The other rate limiting problem that folks are seeing is related to Custom resources in the stack itself. Primarily, with log retention. CloudWatch Logs has really low API limits (like 5 reqs/sec). You can fix this by using the
logRetentionRetryOptions(docs). Lambda function construct has this option as well.currently, we are running 11 deployments in parallel. we faced the issue the first time that Rate exceeded. day by day the parallel deployment count has been increasing.
any alternate solution is there is right now? because we don’t want to fail our pipeline for 1 2 deployments.
Thanks.
Just tried again updating 35 stacks in parallel and the issue still persists. Our end goal is to be able to deploy all stacks at once (~80, and growing… it was 27 when I first opened this ticket). In our case, the error is not on CloudFormation, like some users are reporting, but on CDK itself (probably calling CloudFormation to get the stack status). The stack on CloudFormation updates successfully, but CDK breaks (Rate Limit Exception), so the person running it lose track of what is happening. We are using CDK v2.
The error looks like this:
Any news on this? The issue is tagged as p1, but it seems that nobody is looking into it. The issue is affecting us for more than 2 years now, and no workaround is possible (that I know of). 😢
What we’re currently doing is limiting 15 stacks in parallel, but this is becoming a huge problem, as our number of stacks is growing…
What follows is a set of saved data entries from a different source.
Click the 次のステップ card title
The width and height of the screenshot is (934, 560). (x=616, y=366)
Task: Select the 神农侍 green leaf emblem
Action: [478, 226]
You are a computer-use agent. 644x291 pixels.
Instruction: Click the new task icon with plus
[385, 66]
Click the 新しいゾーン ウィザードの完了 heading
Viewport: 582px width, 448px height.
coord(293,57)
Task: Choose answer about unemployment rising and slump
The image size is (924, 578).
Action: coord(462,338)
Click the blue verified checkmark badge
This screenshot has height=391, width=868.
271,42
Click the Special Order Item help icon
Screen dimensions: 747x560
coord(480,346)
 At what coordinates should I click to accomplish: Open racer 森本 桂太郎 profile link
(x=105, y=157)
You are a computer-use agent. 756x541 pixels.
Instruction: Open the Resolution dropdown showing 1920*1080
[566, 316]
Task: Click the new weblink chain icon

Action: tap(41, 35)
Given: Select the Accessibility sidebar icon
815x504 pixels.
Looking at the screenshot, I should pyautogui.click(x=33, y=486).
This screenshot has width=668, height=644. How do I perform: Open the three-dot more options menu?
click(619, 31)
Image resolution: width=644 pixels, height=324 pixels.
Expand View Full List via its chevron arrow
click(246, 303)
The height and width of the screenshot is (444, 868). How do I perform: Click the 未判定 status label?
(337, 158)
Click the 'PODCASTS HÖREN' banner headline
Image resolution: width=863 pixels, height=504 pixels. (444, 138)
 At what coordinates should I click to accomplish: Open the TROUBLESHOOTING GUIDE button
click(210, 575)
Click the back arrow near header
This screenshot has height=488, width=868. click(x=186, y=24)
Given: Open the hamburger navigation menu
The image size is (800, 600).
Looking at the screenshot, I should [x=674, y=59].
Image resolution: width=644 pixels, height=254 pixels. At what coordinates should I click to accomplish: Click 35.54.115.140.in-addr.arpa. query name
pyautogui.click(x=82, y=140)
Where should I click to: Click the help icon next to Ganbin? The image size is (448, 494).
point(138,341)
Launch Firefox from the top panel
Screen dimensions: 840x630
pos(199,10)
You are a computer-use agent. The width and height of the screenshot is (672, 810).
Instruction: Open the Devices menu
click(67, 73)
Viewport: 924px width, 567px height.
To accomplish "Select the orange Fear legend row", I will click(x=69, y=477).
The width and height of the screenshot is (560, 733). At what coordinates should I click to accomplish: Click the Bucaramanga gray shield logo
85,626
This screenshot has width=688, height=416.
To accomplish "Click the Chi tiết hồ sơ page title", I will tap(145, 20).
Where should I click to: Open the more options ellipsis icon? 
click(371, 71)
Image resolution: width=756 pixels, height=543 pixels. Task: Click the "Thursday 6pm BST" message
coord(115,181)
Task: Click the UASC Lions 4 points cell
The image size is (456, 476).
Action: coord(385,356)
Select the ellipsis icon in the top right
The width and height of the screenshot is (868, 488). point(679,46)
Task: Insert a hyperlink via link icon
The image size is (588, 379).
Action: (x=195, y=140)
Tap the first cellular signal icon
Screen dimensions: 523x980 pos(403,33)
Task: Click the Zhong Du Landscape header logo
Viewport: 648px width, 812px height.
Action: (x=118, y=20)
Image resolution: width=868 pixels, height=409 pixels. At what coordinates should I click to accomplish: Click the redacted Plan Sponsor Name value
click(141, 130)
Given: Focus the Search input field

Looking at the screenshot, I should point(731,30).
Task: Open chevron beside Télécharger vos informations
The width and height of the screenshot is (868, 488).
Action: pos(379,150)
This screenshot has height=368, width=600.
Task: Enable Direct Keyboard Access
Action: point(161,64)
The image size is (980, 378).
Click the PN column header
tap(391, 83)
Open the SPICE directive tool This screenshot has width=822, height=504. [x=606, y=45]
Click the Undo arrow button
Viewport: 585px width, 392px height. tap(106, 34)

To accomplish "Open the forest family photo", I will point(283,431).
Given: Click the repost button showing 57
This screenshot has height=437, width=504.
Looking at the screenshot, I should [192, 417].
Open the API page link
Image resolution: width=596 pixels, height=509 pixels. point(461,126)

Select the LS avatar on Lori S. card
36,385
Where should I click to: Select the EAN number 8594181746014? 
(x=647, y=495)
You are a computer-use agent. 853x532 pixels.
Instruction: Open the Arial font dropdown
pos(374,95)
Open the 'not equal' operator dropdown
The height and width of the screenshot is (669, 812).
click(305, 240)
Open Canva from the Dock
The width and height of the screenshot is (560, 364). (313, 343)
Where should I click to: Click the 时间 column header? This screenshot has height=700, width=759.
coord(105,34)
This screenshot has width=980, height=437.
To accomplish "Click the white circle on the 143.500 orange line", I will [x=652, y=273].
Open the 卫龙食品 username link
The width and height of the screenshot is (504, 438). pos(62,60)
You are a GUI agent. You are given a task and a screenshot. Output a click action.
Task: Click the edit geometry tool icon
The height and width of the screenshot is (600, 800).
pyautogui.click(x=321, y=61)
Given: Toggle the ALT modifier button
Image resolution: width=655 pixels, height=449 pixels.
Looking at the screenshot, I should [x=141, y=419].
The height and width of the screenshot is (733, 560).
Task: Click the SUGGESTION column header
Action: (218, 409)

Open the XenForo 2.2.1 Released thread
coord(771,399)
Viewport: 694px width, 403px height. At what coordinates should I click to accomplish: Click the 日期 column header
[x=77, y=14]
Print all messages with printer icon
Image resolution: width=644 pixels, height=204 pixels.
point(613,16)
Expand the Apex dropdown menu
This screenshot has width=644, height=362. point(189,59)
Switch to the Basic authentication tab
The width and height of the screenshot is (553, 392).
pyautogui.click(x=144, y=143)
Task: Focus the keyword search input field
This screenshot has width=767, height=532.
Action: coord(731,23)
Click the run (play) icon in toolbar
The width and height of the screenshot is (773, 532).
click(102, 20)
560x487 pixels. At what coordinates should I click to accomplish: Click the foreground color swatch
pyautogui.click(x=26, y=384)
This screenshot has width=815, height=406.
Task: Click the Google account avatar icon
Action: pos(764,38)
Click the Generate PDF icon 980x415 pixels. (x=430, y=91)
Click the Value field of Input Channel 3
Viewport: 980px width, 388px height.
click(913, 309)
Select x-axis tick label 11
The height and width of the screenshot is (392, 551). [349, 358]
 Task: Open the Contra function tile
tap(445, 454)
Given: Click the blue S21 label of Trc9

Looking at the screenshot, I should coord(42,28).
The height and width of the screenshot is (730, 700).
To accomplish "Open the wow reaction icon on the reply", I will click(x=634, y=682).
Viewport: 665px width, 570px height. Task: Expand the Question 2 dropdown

This has been plaguing our deploys for ages! Thank you for following up about #8257!
On Mon, Aug 7, 2023 at 12:24 AM Shane Argo @.***> wrote:
I guess one way to solve this for good would be to create a utility API Gateway Websocket (the ones that API gateway supports natively), as part of the Bootstrap stack and subscribe to events on that one through the CDK CLI. That would help CDK drop the polling approach and would help the CLI get immediate feedback when a stack is deployed or fails to be deployed + a bonus - no throttling (since there are no longer any direct AWS API calls involved.
Side note: A third party library cdk-watch already does something similar under the hood. Talking about the CLI + Websocket API integration for realtime updates.